Buku
puisi Nyanyian Akar Rumput (2014)
adalah buku yang menghimpun kumpulan lengkap puisi Thukul sejak pertama hingga
terakhir yang diterbitkan oleh Majalah
Tempo (2013) yang berjudul Para Jenderal Marah-Marah. Buku ini
sekaligus sebagai penanda bahwa suara Thukul masih tetap didengar dan
didendangkan. Asean Literary
Festival (2014) mengangkat Thukul dan Nyanyian Akar Rumput sebagai tema utama. Apa yang diserukan
Thukul, layak diapresiasi dan diangkat dalam kesusasteraan kitadan dunia.

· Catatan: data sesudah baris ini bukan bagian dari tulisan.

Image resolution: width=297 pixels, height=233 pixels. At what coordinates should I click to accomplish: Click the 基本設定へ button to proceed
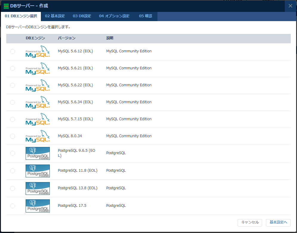click(x=278, y=222)

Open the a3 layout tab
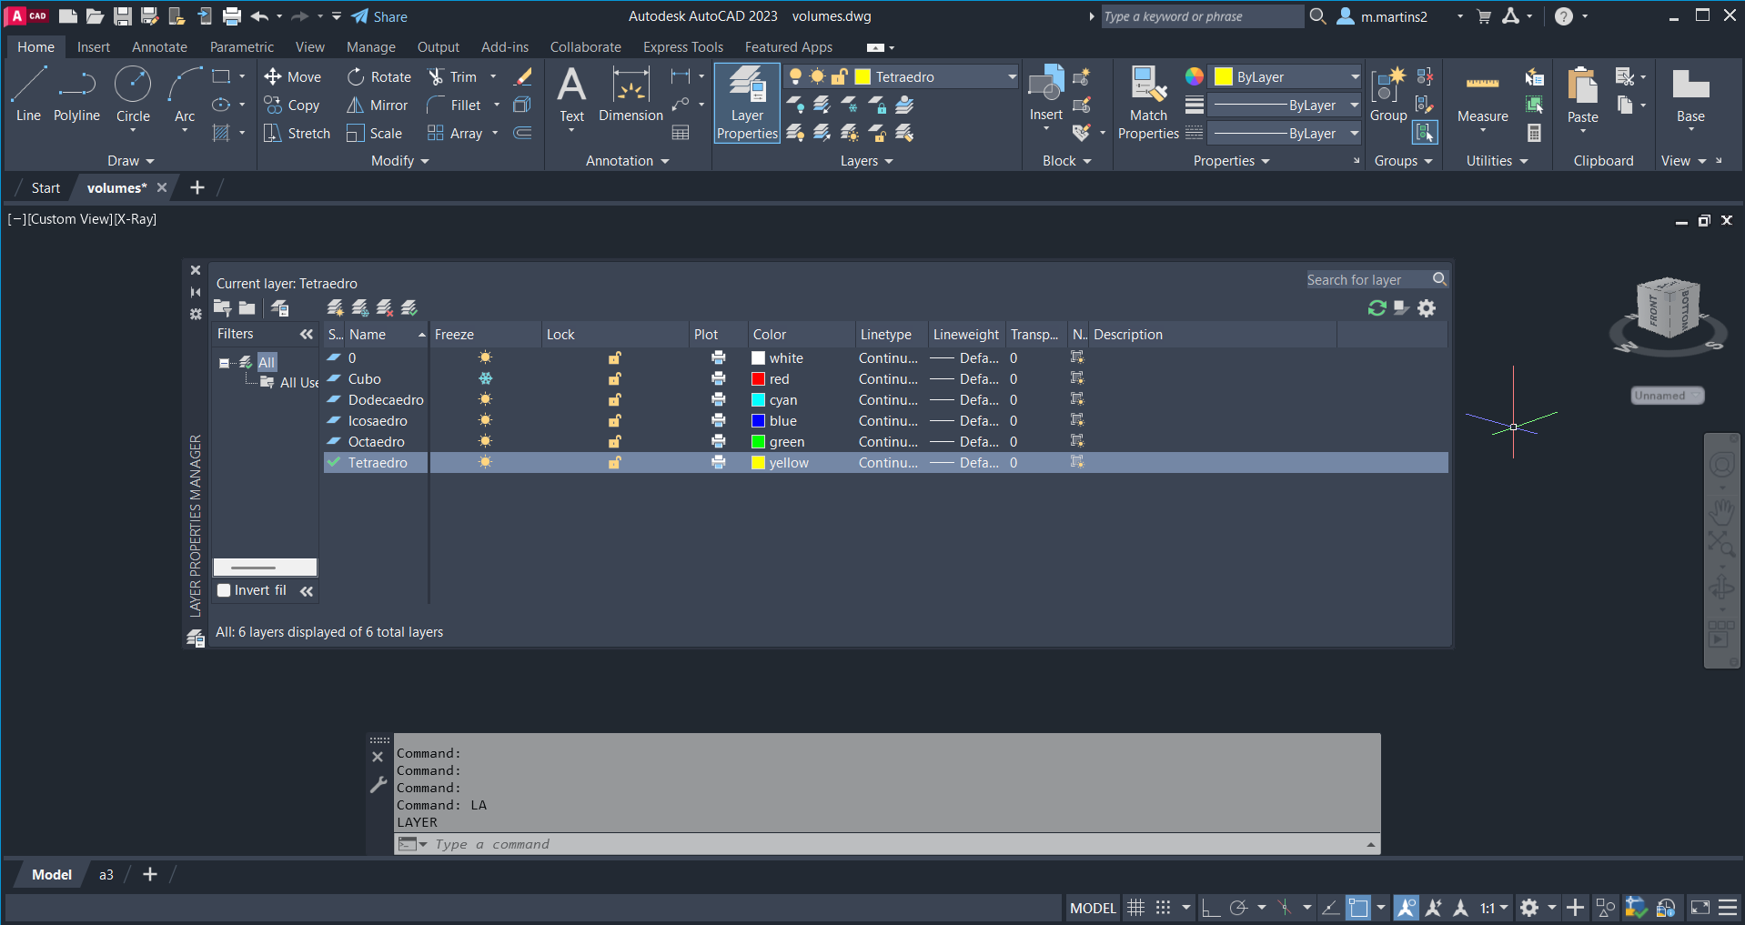106,875
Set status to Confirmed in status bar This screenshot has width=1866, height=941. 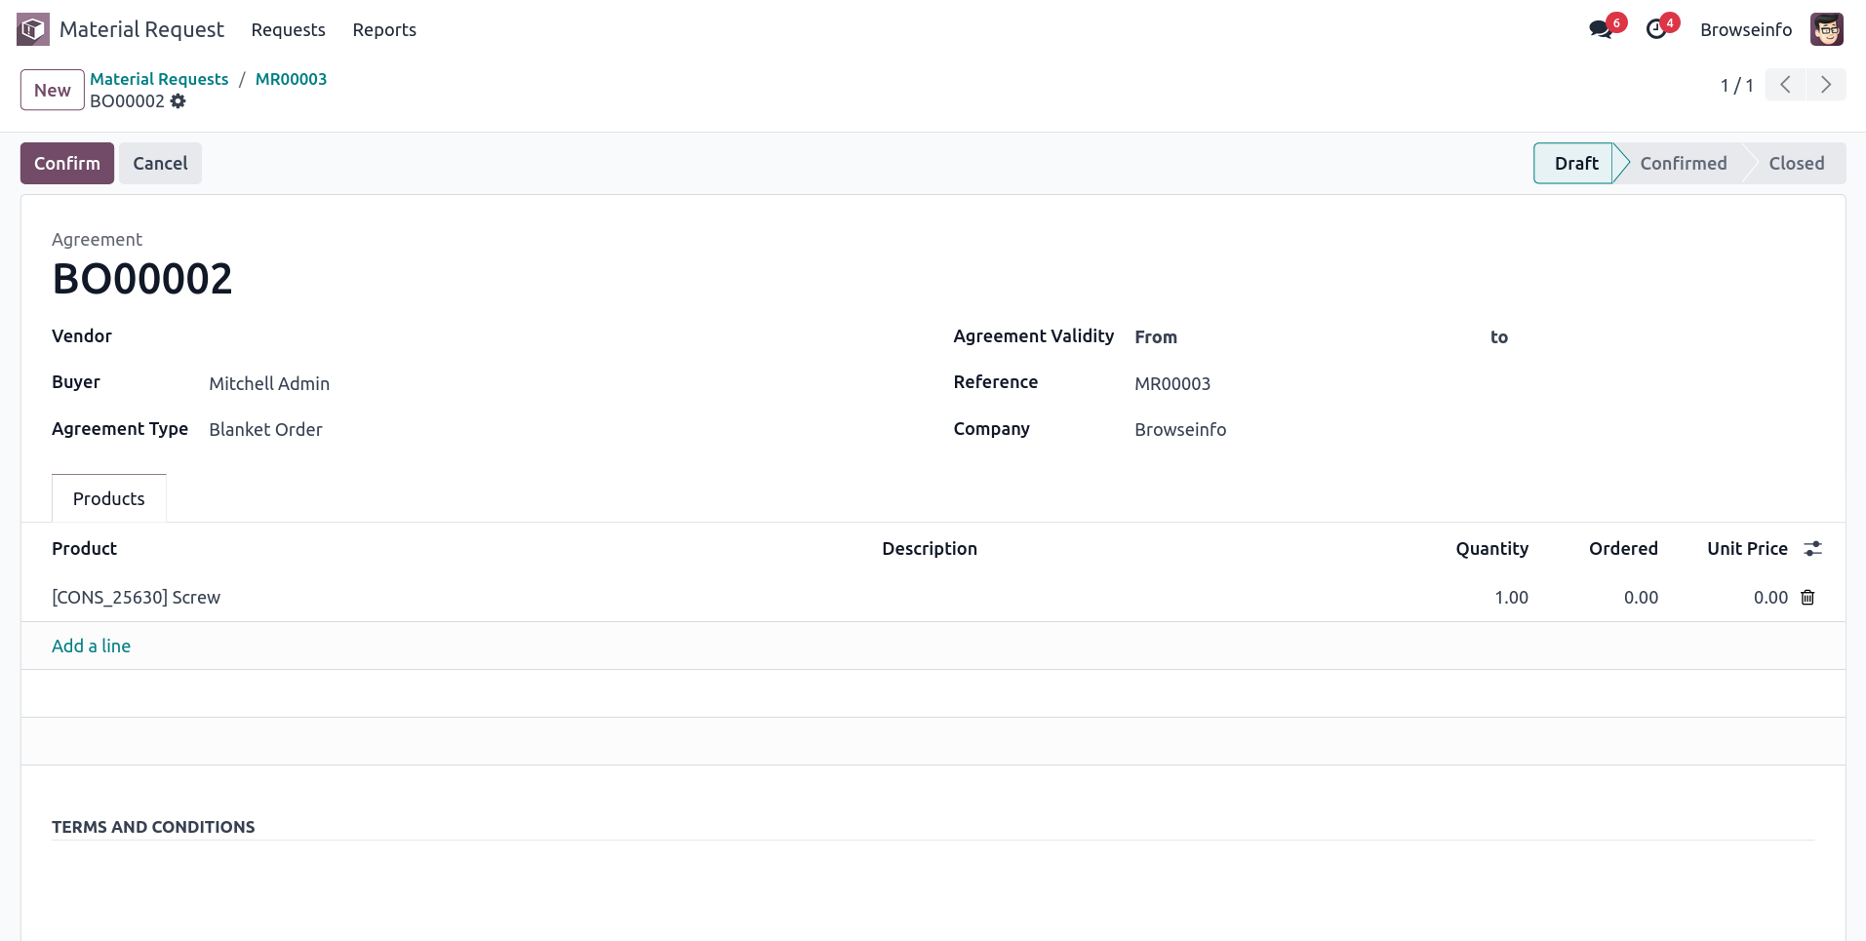coord(1683,164)
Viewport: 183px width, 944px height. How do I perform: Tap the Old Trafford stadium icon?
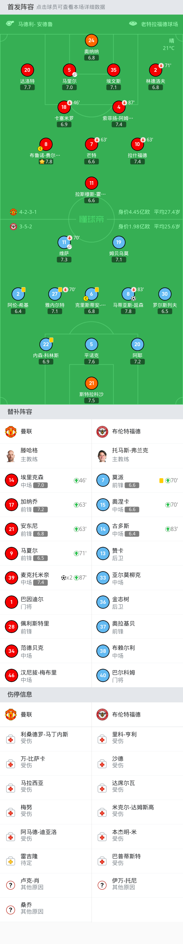[x=133, y=24]
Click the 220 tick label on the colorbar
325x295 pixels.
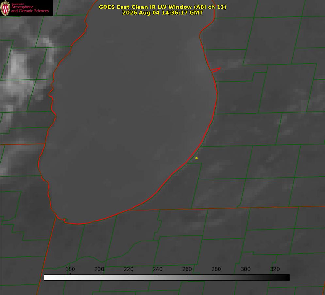128,269
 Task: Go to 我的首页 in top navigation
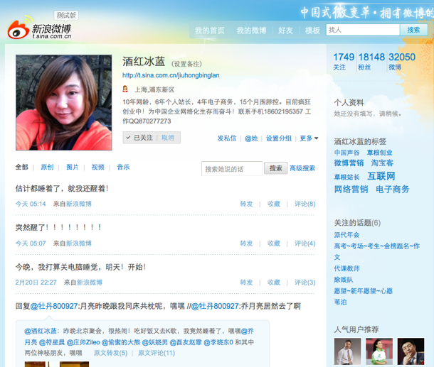point(209,31)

Sebagaimana karya-karya Pramoedya yang jujur dan mengangkat tema-tema
kemanusiaaan, karya Widji Thukul adalah suara-suara kemanusiaan yang tak patut
dibungkam. Puisi-puisi Widji Thukul menunjukkan bahwa suara akar rumput (kaum
bawah) adalah suara yang layak didengarkan dan diperhitungkan. Lebih dari itu,
Widji Thukul justru mengangkat tema-tema yang sebenarnya jarang diangkat oleh
penyair-penyair di masanya. Puisi Widji Thukul
menunjukkan kepada kita bahwa seorang penyair mesti menangkap dan memperhatikan
gejala dan fenomena di sekitarnya, merenungkan dan menyuarakan melalui
puisi-puisinya. Bagi Thukul berpuisi adalah berfihak. Ini jelas terlihat pada
sajak-sajaknya. Ia mengatakan dalam salah satu puisinya : jika kau
menghamba pada ketakutan/kita memperpanjang barisan perbudakan. Thukul melalui
buku Nyanyian Akar Rumput (2014) ini menjelaskan bagaimana
kehidupan keluarganya, kehidupan lingkungannya, kemiskinan yang dideranya,
nasibnya sebagai buruh. Kemarahan dan ketidakpuasan terhadap kebijakan penguasa
yang berefek bagi buruknya nasibnya. Semua itu ia luapkan pada puisi-puisinya.
Buku
Puisi Widji Thukul Nyanyian
Akar Rumput (2014) adalah wujud dan bukti bahwa kesusasteraan
melampaui bidang-bidang yang lain. Ia melampaui persoalan ekonomi, politik,
sosial dan kebudayaan manusia. Thukul menunjukkan kepada kita bahwa suara akar
rumput adalah kejujuran, keterbukaan, dan suara kemanusiaan. Puisi
Thukul meski identik dengan tragisme, kemiskinan, dan nasib yang apes,
menunjukkan kepada kita bahwa melalui kata-kata dan puisinya itulah, ia
bersuara dan menyuarakan dirinya dan nasibnya yang sering diidentikkan dengan
suara akar rumput (kalangan bawah).
Masih dalam suasana perjuangan. Puisi Widji Thukul
kali ini menggambarkan kepeduliannya pada orang tergusur yang penuh keresahan.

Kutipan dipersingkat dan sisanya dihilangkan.